Data to use Start Marker
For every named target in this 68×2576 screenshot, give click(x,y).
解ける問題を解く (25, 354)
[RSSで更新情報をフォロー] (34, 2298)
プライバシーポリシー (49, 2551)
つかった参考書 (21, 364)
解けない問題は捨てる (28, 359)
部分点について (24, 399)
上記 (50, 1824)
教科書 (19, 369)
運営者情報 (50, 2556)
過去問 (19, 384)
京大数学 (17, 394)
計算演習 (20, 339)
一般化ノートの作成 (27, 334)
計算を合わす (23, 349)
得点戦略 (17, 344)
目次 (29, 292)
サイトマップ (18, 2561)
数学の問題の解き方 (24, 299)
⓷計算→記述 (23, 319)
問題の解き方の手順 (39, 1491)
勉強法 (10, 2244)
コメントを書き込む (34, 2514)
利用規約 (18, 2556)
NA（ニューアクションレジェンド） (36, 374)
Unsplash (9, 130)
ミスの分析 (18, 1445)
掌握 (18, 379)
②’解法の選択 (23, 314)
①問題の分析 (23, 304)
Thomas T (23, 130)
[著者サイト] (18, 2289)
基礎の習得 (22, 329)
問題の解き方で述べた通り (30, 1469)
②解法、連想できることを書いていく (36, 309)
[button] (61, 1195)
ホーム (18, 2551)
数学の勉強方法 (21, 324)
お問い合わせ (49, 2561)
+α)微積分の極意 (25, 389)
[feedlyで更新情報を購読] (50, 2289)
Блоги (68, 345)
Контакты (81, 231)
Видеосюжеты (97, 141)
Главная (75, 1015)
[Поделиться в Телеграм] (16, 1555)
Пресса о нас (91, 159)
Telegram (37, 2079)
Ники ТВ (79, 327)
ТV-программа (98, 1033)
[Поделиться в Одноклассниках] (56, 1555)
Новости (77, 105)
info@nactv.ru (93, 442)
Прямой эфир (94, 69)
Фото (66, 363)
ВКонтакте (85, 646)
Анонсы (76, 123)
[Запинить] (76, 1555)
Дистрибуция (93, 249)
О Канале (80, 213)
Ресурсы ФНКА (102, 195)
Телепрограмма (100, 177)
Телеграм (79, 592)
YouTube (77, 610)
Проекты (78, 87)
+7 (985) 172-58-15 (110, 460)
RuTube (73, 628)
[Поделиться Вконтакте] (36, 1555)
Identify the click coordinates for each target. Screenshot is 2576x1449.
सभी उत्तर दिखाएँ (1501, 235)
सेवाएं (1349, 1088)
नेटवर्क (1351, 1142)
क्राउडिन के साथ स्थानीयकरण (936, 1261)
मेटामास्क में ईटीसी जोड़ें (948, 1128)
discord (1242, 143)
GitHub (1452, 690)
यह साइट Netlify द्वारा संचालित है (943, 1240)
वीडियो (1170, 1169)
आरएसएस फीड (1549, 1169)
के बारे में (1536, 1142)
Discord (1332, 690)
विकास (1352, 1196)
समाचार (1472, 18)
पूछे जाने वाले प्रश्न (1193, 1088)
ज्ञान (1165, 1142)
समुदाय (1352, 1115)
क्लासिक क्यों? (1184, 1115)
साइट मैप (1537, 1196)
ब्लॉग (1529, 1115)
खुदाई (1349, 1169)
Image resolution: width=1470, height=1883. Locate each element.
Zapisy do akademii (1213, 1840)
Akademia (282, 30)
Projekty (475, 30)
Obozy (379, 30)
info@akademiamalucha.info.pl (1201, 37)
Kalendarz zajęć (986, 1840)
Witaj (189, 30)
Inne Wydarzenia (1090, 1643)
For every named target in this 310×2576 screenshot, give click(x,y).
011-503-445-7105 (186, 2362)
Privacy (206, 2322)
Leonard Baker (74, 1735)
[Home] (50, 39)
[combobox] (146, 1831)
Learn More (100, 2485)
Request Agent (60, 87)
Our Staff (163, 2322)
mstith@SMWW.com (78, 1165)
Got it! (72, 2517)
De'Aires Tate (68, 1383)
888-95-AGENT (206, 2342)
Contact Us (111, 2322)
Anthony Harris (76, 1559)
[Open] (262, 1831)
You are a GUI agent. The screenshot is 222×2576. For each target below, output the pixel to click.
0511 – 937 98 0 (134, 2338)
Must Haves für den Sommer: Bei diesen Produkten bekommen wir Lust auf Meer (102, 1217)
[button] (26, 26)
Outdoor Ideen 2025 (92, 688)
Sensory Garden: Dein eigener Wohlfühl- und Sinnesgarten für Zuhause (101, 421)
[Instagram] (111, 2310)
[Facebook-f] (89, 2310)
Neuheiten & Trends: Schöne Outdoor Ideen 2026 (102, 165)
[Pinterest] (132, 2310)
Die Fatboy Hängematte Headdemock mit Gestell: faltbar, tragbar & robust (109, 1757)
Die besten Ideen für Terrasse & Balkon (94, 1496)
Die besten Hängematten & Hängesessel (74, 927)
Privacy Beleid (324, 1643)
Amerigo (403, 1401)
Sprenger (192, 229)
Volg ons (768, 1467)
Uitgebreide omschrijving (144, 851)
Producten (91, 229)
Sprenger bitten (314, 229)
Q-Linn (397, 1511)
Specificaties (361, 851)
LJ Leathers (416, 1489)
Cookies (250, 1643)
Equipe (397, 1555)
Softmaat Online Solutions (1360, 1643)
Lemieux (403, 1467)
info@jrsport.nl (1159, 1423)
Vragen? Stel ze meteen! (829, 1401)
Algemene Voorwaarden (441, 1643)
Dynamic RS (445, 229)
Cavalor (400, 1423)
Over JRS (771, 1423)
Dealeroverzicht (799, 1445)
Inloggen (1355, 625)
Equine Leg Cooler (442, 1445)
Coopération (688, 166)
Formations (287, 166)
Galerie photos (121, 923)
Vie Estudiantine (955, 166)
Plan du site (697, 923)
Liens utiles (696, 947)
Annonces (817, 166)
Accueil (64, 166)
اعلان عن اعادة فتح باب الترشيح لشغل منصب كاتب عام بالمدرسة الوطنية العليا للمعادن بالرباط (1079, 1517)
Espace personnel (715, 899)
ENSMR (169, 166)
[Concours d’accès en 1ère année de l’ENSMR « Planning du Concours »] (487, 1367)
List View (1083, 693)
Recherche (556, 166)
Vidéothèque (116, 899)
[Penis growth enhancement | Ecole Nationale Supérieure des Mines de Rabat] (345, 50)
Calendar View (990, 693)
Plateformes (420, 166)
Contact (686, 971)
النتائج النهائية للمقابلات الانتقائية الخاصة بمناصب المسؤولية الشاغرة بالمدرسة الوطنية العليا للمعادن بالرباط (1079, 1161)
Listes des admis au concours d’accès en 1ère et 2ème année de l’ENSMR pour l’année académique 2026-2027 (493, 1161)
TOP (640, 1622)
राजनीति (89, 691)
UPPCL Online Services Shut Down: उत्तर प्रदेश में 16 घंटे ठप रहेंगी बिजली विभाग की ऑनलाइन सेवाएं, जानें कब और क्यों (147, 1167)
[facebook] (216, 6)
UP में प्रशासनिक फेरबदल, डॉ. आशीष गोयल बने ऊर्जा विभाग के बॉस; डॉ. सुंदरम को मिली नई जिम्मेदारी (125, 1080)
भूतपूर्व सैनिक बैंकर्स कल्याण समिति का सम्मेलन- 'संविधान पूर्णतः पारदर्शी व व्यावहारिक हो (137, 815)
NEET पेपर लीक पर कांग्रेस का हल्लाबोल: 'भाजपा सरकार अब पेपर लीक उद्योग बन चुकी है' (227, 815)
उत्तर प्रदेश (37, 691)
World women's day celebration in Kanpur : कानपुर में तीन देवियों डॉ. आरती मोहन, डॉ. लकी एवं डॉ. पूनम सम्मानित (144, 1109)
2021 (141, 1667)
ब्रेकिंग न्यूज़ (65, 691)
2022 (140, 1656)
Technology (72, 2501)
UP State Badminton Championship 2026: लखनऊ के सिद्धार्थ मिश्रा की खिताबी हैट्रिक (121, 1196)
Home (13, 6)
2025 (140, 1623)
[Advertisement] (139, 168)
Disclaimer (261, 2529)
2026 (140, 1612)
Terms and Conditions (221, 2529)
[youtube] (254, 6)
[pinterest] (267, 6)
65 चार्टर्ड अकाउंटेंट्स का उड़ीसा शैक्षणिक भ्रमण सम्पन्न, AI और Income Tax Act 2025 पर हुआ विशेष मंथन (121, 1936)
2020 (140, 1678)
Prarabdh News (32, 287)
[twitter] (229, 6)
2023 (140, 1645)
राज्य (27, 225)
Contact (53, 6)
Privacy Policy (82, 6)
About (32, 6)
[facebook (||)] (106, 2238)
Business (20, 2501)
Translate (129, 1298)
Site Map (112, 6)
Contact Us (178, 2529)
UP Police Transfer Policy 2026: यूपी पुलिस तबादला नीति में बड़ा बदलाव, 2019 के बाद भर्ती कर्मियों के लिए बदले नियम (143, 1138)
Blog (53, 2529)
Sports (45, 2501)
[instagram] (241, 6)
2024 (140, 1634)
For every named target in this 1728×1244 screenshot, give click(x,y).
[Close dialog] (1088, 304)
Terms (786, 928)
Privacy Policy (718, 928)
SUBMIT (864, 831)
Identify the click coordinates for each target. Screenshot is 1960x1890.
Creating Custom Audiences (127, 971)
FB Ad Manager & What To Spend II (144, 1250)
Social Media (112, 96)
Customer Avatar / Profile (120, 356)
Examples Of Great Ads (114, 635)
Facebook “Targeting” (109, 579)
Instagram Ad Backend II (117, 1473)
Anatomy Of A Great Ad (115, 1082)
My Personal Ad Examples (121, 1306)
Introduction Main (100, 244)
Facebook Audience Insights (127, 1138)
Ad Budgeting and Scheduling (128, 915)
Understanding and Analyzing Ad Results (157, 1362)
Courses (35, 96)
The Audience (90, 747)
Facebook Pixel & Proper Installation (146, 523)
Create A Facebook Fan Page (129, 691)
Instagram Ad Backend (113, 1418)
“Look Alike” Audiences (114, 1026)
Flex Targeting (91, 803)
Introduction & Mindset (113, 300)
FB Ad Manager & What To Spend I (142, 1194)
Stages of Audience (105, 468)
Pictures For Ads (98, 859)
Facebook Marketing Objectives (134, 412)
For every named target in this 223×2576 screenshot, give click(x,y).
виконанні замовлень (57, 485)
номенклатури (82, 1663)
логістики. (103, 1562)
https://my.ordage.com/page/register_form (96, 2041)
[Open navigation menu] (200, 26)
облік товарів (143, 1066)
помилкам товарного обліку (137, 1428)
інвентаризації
Data to use End Marker
* What you should do *
Transcribe exactly, and only, the lines from the opening line of the records through the line containing "問題の解き方で述べた通り (30, 1469)".

* Written response *
For every named target in this 68×2576 screenshot, give click(x,y).
解ける問題を解く (25, 354)
[RSSで更新情報をフォロー] (34, 2298)
プライバシーポリシー (49, 2551)
つかった参考書 (21, 364)
解けない問題は捨てる (28, 359)
部分点について (24, 399)
上記 (50, 1824)
教科書 (19, 369)
運営者情報 (50, 2556)
過去問 (19, 384)
京大数学 (17, 394)
計算演習 (20, 339)
一般化ノートの作成 (27, 334)
計算を合わす (23, 349)
得点戦略 (17, 344)
目次 (29, 292)
サイトマップ (18, 2561)
数学の問題の解き方 (24, 299)
⓷計算→記述 (23, 319)
問題の解き方の手順 (39, 1491)
勉強法 (10, 2244)
コメントを書き込む (34, 2514)
利用規約 (18, 2556)
NA（ニューアクションレジェンド） (36, 374)
Unsplash (9, 130)
ミスの分析 (18, 1445)
掌握 (18, 379)
②’解法の選択 (23, 314)
①問題の分析 (23, 304)
Thomas T (23, 130)
[著者サイト] (18, 2289)
基礎の習得 (22, 329)
問題の解き方で述べた通り (30, 1469)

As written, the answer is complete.